[start of EXCERPTED DATA]

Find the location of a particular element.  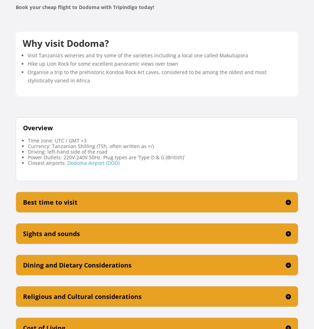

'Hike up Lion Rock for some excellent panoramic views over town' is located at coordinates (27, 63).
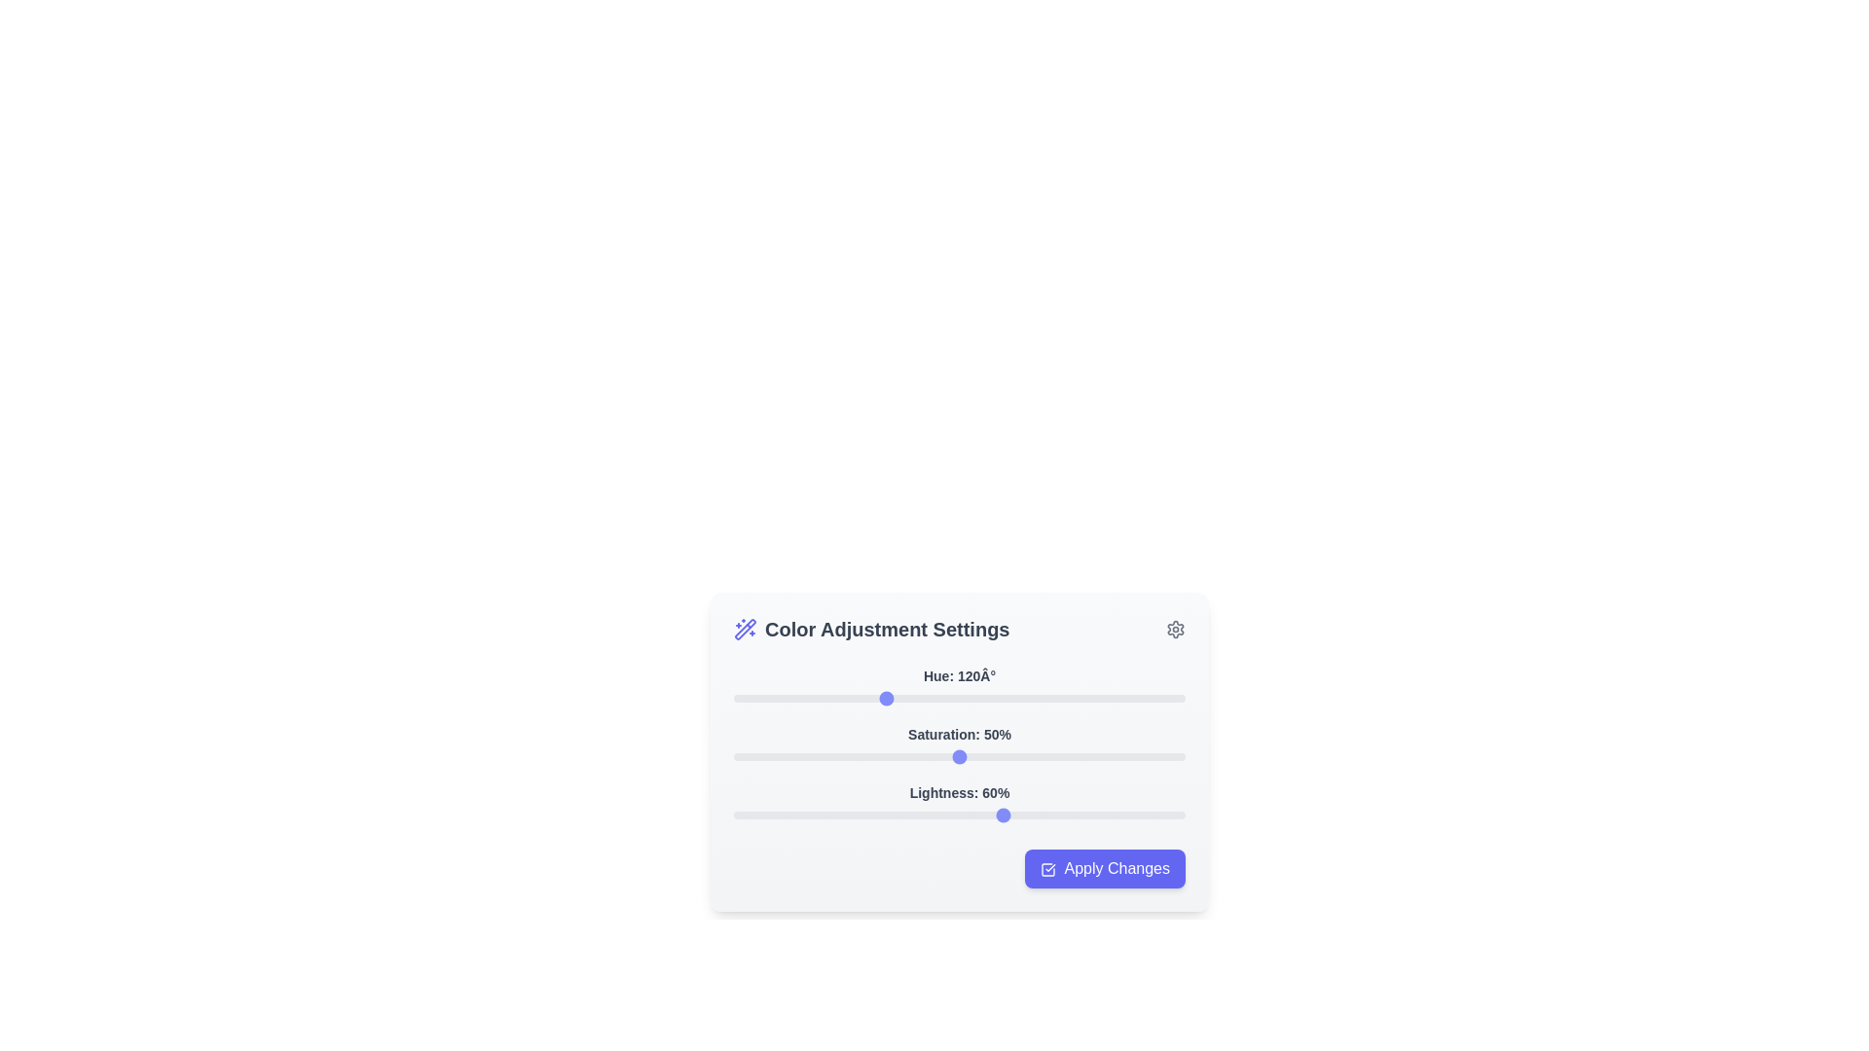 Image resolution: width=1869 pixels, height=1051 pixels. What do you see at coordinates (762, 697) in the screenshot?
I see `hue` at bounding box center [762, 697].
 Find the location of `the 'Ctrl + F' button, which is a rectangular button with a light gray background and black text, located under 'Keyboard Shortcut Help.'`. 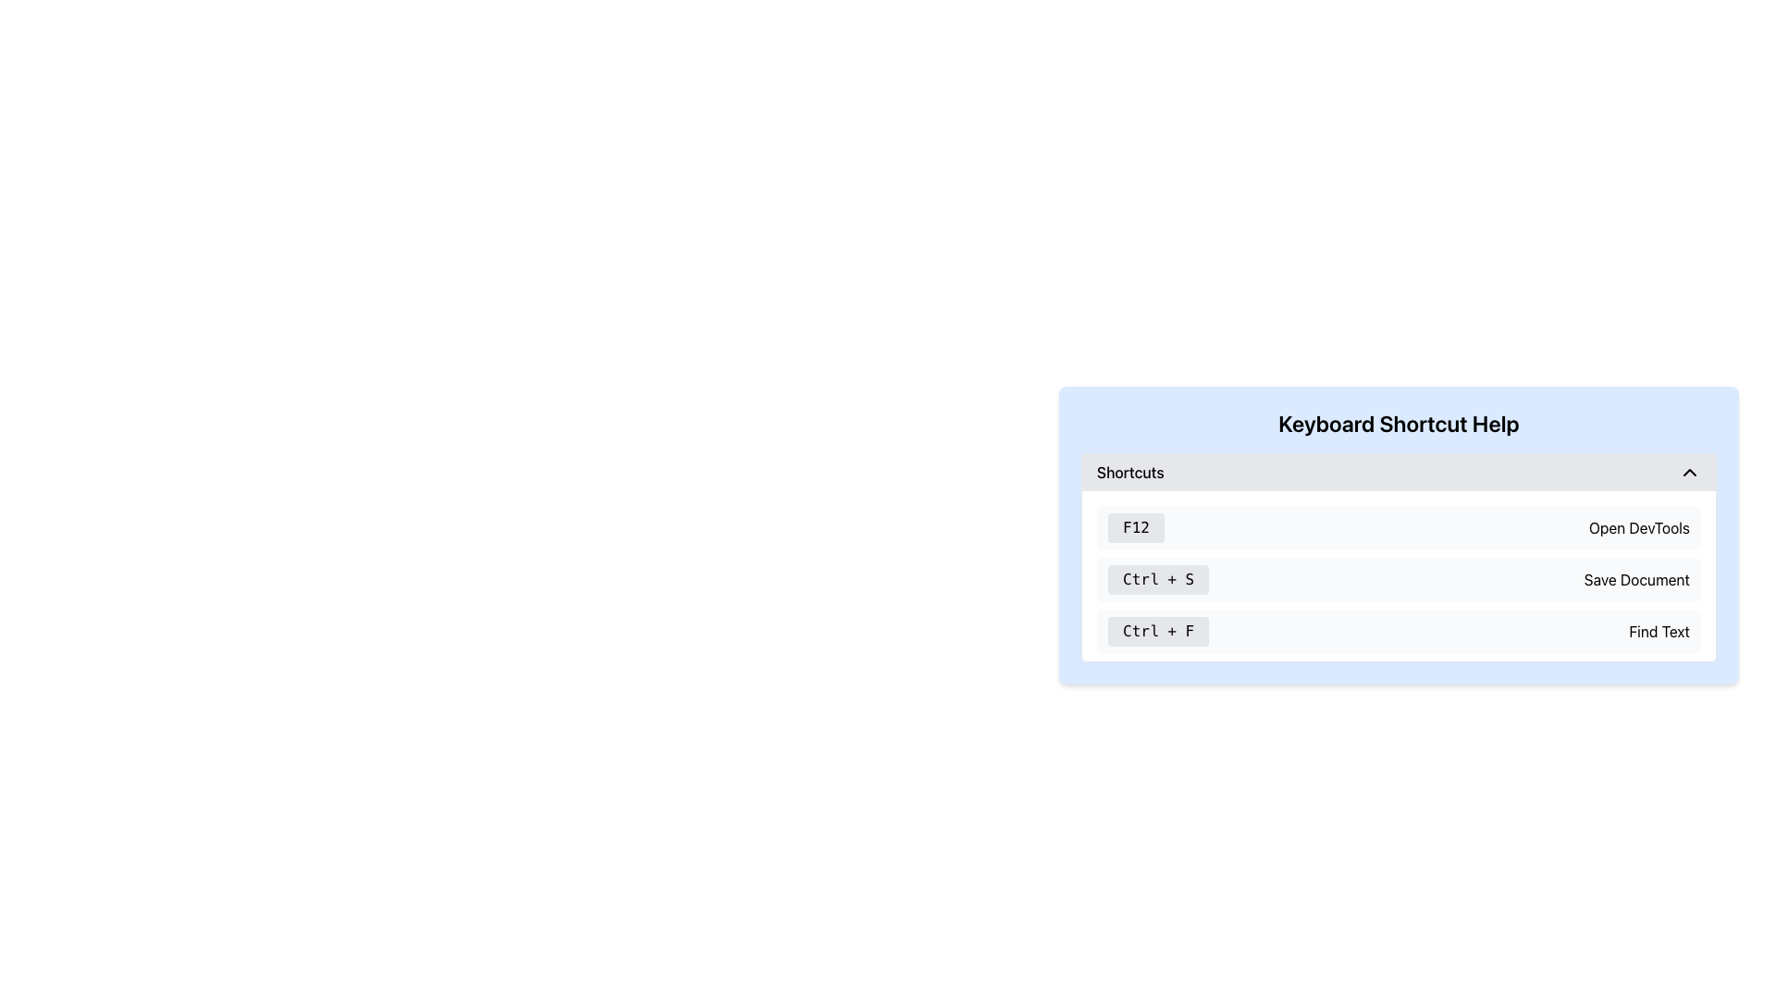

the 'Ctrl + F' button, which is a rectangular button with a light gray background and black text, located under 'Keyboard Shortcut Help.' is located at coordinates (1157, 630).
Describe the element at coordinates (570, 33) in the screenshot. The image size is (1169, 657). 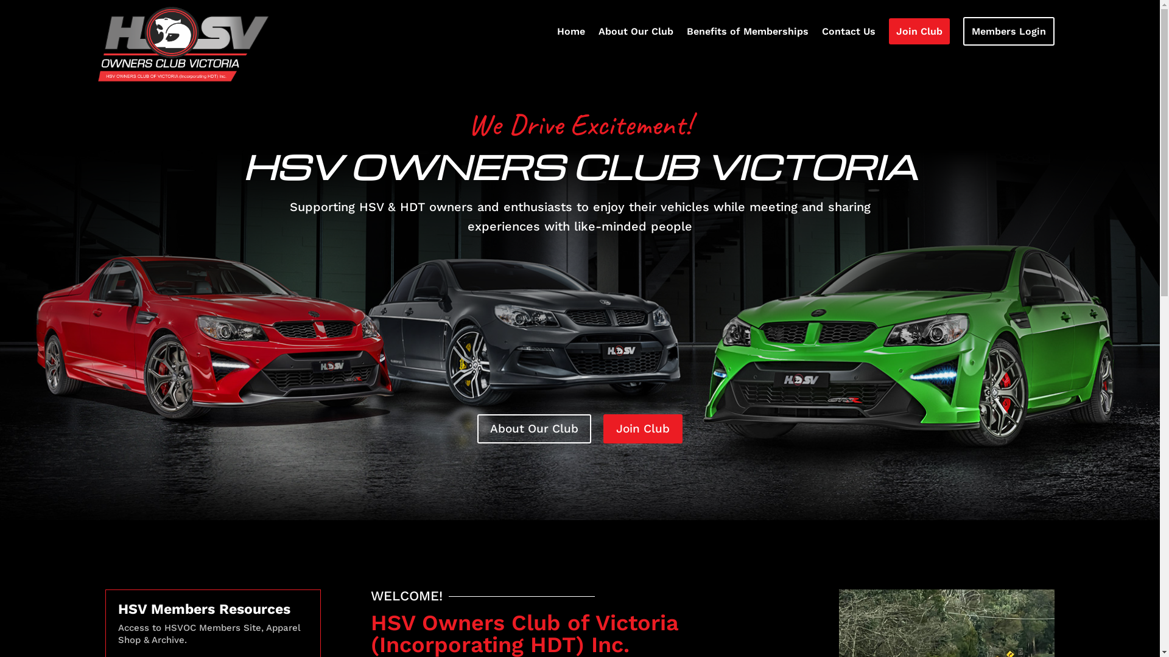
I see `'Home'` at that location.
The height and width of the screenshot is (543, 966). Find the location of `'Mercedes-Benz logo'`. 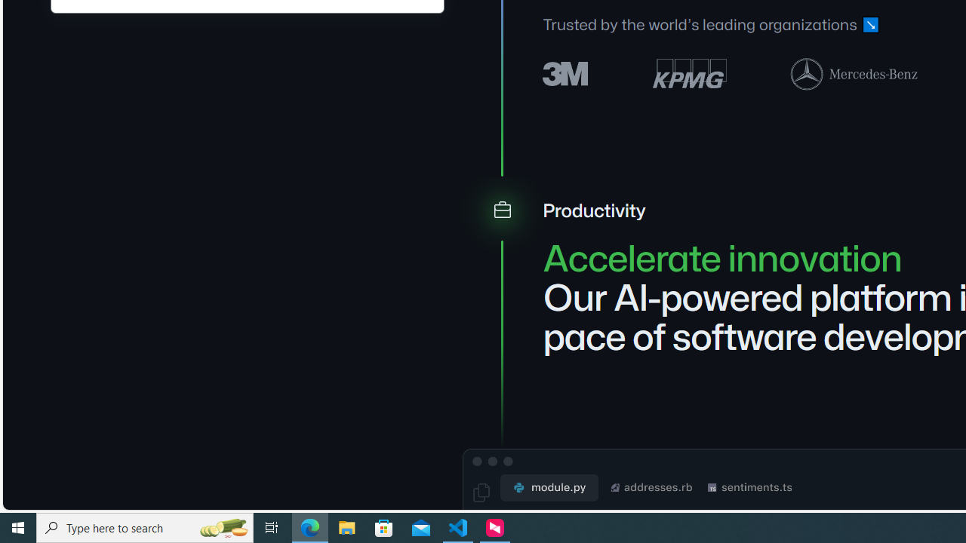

[end of EXCERPTED DATA]

Put every line of the entries above into a numbered list, skipping blank lines and leaving out the pictures.

1. Find the location of a particular element.  
2. 'Hike up Lion Rock for some excellent panoramic views over town' is located at coordinates (27, 63).
3.  Image resolution: width=1869 pixels, height=1051 pixels. What do you see at coordinates (762, 697) in the screenshot?
4. I see `hue` at bounding box center [762, 697].
5.  Find the location of `the 'Ctrl + F' button, which is a rectangular button with a light gray background and black text, located under 'Keyboard Shortcut Help.'`. 
6. the 'Ctrl + F' button, which is a rectangular button with a light gray background and black text, located under 'Keyboard Shortcut Help.' is located at coordinates (1157, 630).
7. Describe the element at coordinates (570, 33) in the screenshot. The image size is (1169, 657). 
8. I see `'Home'` at that location.
9. The height and width of the screenshot is (543, 966). Find the location of `'Mercedes-Benz logo'`. 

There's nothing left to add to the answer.